The authors find that, over the past two decades, pet health care has followed “a similar trajectory” to human care, with a “rapid growth in spending, growing far more quickly than spending on, say, housing or entertainment.” What is odd about this is that it’s hard to blame the structure and the institutions, or suggest that the solution is government price intervention, as we do with human care. As Einav and Finkelstein write:
The usual scapegoats – an inefficient insurance system and onerous government regulation – are practically non-existent in the veterinary industry. Almost no pets have health insurance, and regulation (or government intervention more broadly) is much less prevalent in pet health care than in human health care.
The researchers wonder, then, whether something other than public policy is the cause of rising costs in human health care. “Something else is at work,” they write. But they aren’t sure what it is.
They speculate that the answer may be “the nature of technological progress” – we may be spending more on human health care (as in pet health care) because technology has so vastly improved treatment.
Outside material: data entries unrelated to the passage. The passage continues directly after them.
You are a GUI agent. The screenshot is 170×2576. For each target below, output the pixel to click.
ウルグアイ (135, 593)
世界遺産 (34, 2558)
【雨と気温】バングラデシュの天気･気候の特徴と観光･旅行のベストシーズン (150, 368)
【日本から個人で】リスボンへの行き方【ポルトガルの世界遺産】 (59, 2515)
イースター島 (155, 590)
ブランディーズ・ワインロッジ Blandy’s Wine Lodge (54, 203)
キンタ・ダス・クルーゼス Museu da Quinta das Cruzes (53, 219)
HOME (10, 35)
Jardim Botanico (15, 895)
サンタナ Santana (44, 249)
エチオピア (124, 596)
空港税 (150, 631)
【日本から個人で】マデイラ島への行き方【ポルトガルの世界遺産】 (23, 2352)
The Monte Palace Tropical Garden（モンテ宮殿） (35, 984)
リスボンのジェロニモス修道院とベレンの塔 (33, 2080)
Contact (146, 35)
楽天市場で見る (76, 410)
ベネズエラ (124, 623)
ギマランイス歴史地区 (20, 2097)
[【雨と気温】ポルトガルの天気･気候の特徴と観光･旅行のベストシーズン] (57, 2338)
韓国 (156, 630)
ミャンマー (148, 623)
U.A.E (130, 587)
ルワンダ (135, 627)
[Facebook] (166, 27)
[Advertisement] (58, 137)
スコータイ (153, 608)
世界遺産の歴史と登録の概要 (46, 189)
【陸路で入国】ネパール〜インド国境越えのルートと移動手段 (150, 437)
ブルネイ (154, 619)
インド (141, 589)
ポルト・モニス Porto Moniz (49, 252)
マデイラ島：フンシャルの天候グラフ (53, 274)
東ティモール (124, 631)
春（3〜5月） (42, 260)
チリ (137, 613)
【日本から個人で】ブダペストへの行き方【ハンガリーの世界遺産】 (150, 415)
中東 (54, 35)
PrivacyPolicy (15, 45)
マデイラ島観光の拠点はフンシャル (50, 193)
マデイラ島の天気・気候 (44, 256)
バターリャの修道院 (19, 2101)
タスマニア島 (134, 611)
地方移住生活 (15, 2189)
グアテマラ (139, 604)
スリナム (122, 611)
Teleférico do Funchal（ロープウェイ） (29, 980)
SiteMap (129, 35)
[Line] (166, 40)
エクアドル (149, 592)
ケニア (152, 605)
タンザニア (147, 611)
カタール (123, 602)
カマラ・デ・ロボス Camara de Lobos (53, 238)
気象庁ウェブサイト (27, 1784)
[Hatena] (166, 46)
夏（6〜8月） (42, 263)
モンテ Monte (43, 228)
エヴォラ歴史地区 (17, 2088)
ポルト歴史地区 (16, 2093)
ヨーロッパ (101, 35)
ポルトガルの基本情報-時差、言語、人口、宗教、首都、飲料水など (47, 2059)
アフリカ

They posit another explanation as well: in both human and animal health care, our decisions on whether to deploy heroic measures to save the life of a 95-year-old woman or a 15-year-old poodle are often driven by emotion. “The nature of the decision – trading off potential health improvements against money – may make coldly rational cost-benefit decisions unlikely.”
What’s important about all this is that it broadens the aperture of our search. If we want to understand health costs, we need to look not just at policy and politics but also at drivers that are embedded in our humanity. Perhaps we spend more on health care because health care gives us what few other products or services can: a longer, better life.